Here are our most recent predictions.
- By 2017, CMOs will spend more on content marketing assets than they do on product marketing assets. For decades, the product launch has reigned as the kingpin content event. With a "bill of materials" stretching through multiple Excel pages, product marketing assets suck up a major portion of the marketing budget – and much of that content is wasted. The days of product content dominance are numbered. Product content will remain important but it will take its place behind the content marketing assets matched to decision-journey stages.
- By 2020, 50% of companies will use cognitive computing to automate marketing and sales interactions with customers. A few leads go right to sales. But the majority need further qualification and extended nurturing. Companies will increasingly turn to smart systems that automatically assess and respond to buyers at the point of need. IBM recently added Watson to its marketing cloud offerings. The question is not when cognitive marketing will become mainstream – but rather, will anyone notice?
- By 2017, 20% of large enterprise CMOs will consolidate their marketing technology infrastructure. Marketing has been absorbing marketing technology a bite at a time for more than a decade. Many organizations now manage dozens (if not hundreds) of point solutions. Just as marketing environments are hitting the wall of this operational complexity, marketing tech vendors are building solid integrated platforms – tailorable through a partner eco-system. A fortuitous convergence of supply and demand.
- By 2020, 33% of CMOs will outsource some digital marketing activities via marketing-as-a –service. Marketing-as-a-service is a bundle of technology and marketing services that enable world-class digital marketing capabilities to be outsourced. MaaS offers CMOs an attractive, viable alternative to owning (and operating) everything.
- By 2018, predictive analytics will be a standard tool for marketers, but only a third will get optimal benefit. Early adopters of predictive analytics for buyer behavior report amazing results. The benefits come from the ability to discover hidden segments that have a high propensity to buy. Marketers can also better serve these segments with behavioral targeting. However, the majority of marketers face big challenges to achieving the benefits. Chief inhibitors? Lack of statistical skills, stubborn organizational silos that won't integrate data, and a culture that resists truth when it goes against tradition.
- In the tech industry, CMO job turnover will continue at the rate of 25% per year through 2018. In 2015, 59% of tech CMOs in companies larger than $50 Million in revenue had been in their job for less than two years. Some CMOs get pulled out of their job. The best and brightest get invited to join hot growth companies or exciting tech businesses sprouting as divisions in other industries. Other CMOs get pushed out. Some just can't live up to the requirements of digital transformation. Others are discarded by laggard CEOs who just don't understand modern sales and marketing.

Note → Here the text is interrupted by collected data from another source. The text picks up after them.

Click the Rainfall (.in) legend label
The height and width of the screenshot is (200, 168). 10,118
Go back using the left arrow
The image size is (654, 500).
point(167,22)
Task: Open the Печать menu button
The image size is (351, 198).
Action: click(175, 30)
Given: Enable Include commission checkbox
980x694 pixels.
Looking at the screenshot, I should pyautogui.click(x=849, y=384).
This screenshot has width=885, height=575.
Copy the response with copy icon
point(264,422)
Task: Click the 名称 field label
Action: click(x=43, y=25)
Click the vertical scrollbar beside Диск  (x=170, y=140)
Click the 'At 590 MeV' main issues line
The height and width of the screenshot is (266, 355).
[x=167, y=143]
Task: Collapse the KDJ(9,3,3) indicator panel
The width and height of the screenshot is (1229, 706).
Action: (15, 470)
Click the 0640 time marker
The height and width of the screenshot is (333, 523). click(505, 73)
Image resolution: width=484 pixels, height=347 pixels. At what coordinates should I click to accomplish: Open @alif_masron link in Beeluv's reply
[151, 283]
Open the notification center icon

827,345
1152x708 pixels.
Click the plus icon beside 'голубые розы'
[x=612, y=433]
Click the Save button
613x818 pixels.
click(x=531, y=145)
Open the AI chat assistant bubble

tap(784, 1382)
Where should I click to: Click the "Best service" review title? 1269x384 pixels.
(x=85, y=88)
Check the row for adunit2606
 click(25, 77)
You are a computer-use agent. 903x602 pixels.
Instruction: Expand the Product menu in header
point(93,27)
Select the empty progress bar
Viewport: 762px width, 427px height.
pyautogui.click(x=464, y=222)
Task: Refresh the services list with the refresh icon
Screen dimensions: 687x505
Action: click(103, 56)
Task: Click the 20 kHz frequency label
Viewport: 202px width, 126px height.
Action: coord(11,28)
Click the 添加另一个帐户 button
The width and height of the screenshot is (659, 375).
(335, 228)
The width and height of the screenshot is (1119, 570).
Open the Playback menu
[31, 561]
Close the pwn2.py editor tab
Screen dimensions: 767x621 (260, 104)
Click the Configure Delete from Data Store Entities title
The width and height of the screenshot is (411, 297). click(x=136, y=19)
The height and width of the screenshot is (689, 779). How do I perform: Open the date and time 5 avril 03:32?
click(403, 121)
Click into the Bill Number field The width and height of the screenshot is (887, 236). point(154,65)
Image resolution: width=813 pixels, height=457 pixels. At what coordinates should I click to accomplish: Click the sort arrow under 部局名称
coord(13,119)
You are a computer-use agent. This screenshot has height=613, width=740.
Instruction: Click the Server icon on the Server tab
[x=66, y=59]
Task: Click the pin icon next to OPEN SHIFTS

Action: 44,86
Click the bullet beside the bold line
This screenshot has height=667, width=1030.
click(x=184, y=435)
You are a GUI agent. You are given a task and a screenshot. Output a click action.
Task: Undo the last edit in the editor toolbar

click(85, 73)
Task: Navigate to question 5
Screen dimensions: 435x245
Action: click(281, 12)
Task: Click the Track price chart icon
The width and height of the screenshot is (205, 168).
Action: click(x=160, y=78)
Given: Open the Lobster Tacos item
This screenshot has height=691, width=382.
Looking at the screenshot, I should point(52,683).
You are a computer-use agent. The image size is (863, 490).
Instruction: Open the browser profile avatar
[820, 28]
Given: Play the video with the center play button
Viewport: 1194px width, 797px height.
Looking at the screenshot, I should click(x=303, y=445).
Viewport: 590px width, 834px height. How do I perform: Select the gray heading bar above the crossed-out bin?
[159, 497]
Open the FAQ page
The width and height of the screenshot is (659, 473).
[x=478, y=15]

- By 2020, 20% of marketers will abandon the traditional funnel in favor of a customer-centric model. The light of data increasingly reveals the reality of buying behavior. That same light also reveals major flaws in the traditional funnel. The sales funnel is 114 years old and never meant for the digital era. Rabid funnel advocates cling to the past with ridiculously convoluted updates. But making the funnel more complex with extra loops and stages just puts lipstick on the proverbial pig. Forward-leaning companies now experiment with customer-centric models that respond to real buying challenges in innovative ways.
- By 2017, 60% of CMOs will lag in implementing recommended benchmarks for marketing technology staff investment, increasing the rift between the CMO and CIO. Marketing is the fastest growth area for new technology investments, with growth projected at an average 9% per year through 2018. Given this situation, you might expect marketing to be ahead of the curve – leading the way towards technology investment and staffing. However, IDC believes that tech marketers are underspending and under hiring. Only 2.6% of marketing program dollars go towards technology and only 1.6% of marketing staff are primarily tech.
- In 2016, 70% of companies offering cloud or digital services will increase investment in post-purchase marketing. Marketing is primarily associated with the early stages of the buyer's journey, the stages IDC calls Exploration and Evaluation. However, as the ownership economy evolves into a service/sharing/experience economy, companies will find that they need to market throughout the entire customer experience. For example, the fastest growing cloud software companies (those with 20%+ annual growth) have a more holistic approach. They spend about 16% of their total marketing budget on post purchase marketing.
- By 2018, 50% of CMOs will make significant structural changes to their "intelligence" operations and organizations. "Intelligence" as a capability is growing in importance in modern marketing organizations. Intelligence includes market intelligence (MI), business intelligence (BI), competitive intelligence (CI), and social intelligence (SI). In the past, these four functions were spread around the enterprise. Now, IDC sees more companies consolidating into a larger, single, intelligence group – often combining with intelligence functions from other areas like sales. The elimination of silos in this important area is a positive sign.